Пришибленный и беспомощный, день ото дня все чаще я обращался к испытанному на Руси «средствию». Хуже карийского некуда: на табаке и купоросе.
Поистине светом в оконце было появление людей интеллигентных. Когда-нибудь о каторге политических на Каре напишут томы. Кое-что уже опубликовано периодической печатью. Я же ограничусь краткими заметками, рельефно выделив одну судьбу, одно происшествие.
Скажу сразу: государственные преступники, поступавшие на Кару, представили как бы в миниатюре всю тогдашнюю русскую революцию: и каракозовцы, и ишутинцы, и нечаевцы, а впоследствии и «чистые» пропагандисты, и «чистые» террористы.
Жизнь людей, осужденных за свой альтруизм, за свою преданность народным чаяниям, за свои социальные устремления и мечты, – жизнь этих людей, брошенных в карийскую падь, складывалась, понятно, на иных краеугольных камнях, нежели жизнь каторги уголовной. Зиждилась на началах артельных, пронизанных взаимопомощью и духовностью. Бывали, конечно, и раздоры, и недовольства, и ожесточенность друг на друга, все это неизбежно на тюремной почве, но не они определяли климат политической каторги.
Поначалу политических содержали неподалеку от моего лазарета, на военной гауптвахте. Позже, когда «штат» значительно увеличился, содержали в тюрьмах мужской и женской, но отдельно от уголовных. Образовалась и колония поселенцев, в числе которых были жены и дети государственных преступников.
Одним из первых прибыл на Кару известный нечаевец Петр Гаврилович Успенский. Некоторое время спустя приехала его жена, родная сестра знаменитой Веры Засулич; приехала вместе с малолетним сыном Виктором; ныне он депутат Государственной думы.

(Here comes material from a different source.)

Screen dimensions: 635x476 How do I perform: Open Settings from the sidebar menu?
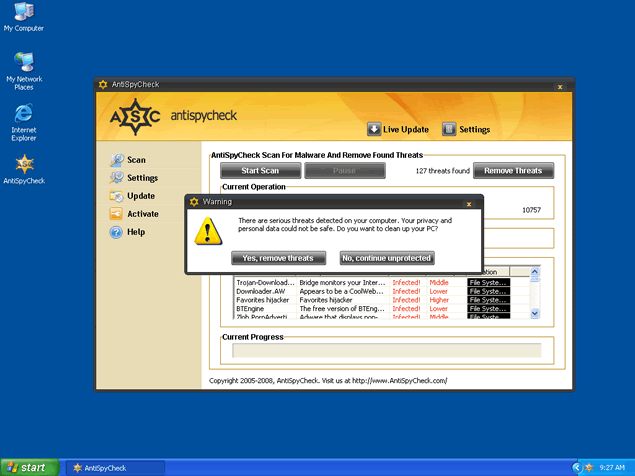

Шурочка – буду называть г-жу Успенскую, как называл на Каре, – была не только моим добрым другом, но и помощницей: она окончила акушерские курсы, нашлось ей дело и в каторге.
Ах, жены декабристов, воспетые Некрасовым и почитаемые всей Россией, их участь не сравнить с Шурочкиной. (Между прочим, Успенский говорил, что каторга описана Некрасовым столь красиво, что стороннего человека, пожалуй, потянет в каторгу.) В Шурочкиной судьбе ничего не было романтического, кроме романтического отношения к Революции. Пишу с прописной буквы, дабы передать ту интонацию, с какой русские люди «особенной категории» произносили это французское слово.

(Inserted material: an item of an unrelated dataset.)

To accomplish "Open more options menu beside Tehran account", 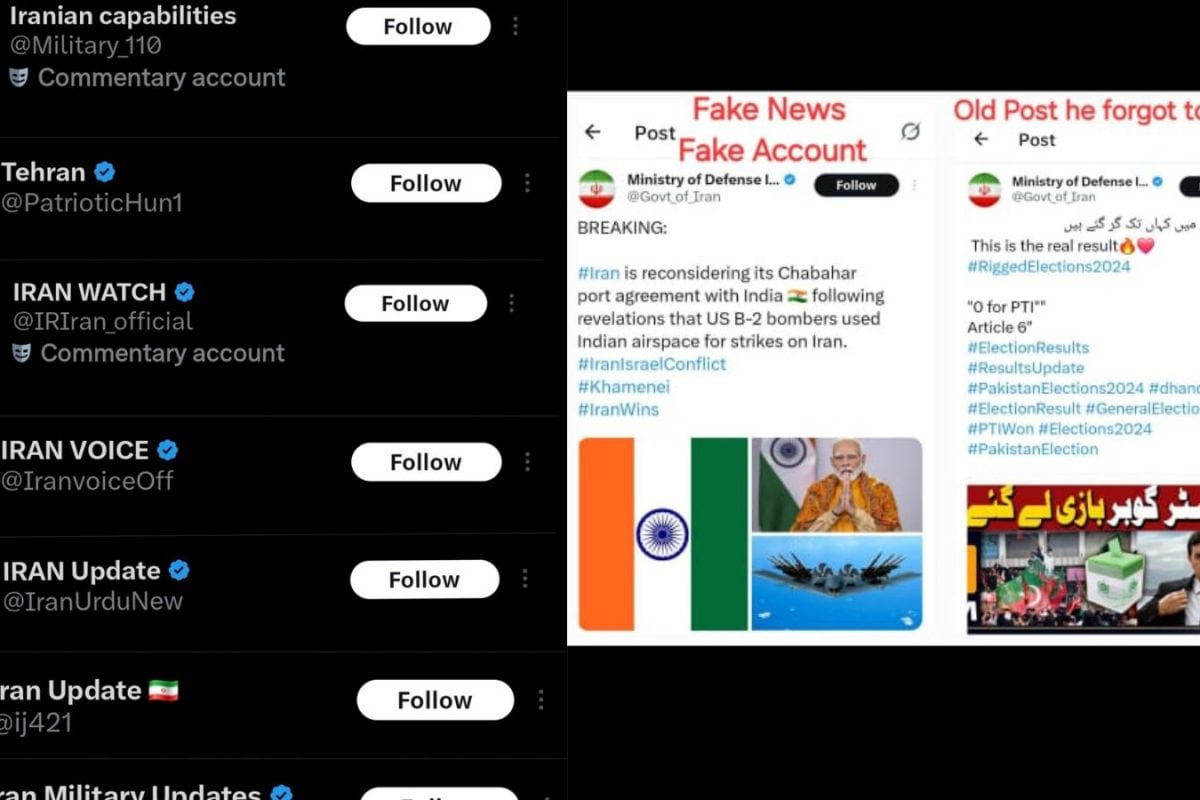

После убийства Ивана Иванова Шурочка со своим грудным младенцем долго находилась в тюрьме Третьего отделения. Суд ее оправдал, она последовала за мужем в Сибирь. На диво сложенного возка у нее не было, денег почти не было. Проезжая Иркутск, Шурочка побывала у генерал-губернатора Синельникова: для житья в Нерчинском горном округе требовалось разрешение. Синельников предложил Шурочке место акушерки в столице Восточной Сибири. Шурочка в Иркутске не осталась.
На Каре она терпеливо ждала освобождения своего мужа. Мне кажется, она любила его сильнее, чем он. Его чувство к жене, сдается, питалось благодарностью, и только… Не дождавшись освобождения Петра Гавриловича, Шурочка вернулась в Москву, на Мещанскую, где так часто бывал Нечаев.
В Москве возобновила связи с подпольем, хотя все ее силы и все ее время поглощали заботы о заработке и воспитании сына. Из последних силенок хваталась за все, что ни подвернется. И домашнее тоже лежало на ней: воды натаскай, дрова принеси, стряпай, штопай, шей. Писатель Златовратский рассказывал мне, что с нею познакомился граф Лев Николаевич Толстой. Покивал одобрительно, елозя бородою по блузе: «Какая вы счастливая, у вас есть настоящая работа!» Жаль, что она не тачала сапоги, он нашел бы ее архисчастливой… Некоторое время спустя Златовратский обратился к графу с просьбой помочь Шурочке подыскать любой, самый мизерный заработок, написал, что она с сыном находится в безвыходном материальном положении и удрученном душевном состоянии. Толстой не ответил.
Но самое страшное и непоправимое обрушилось на Шурочку не в Москве, а раньше, в карийские годы.
Петр Гаврилович Успенский столь многое значил в моей жизни, и это многое было столь противоречиво, что рука дрожит и перо спотыкается.
Он писал стихи, этот человек, убежденный в необходимости жестокости. Он был добр, но словно бы стеснялся своей доброты. Он был насмешлив и вместе способен пылко идеализировать. Он не обладал силой характера, но казался твердокаменным. Он был красив, но не породистой, дворянской красотою, а какой-то старинной, былой, вольной – не то витязь, не то набатчик в час беды.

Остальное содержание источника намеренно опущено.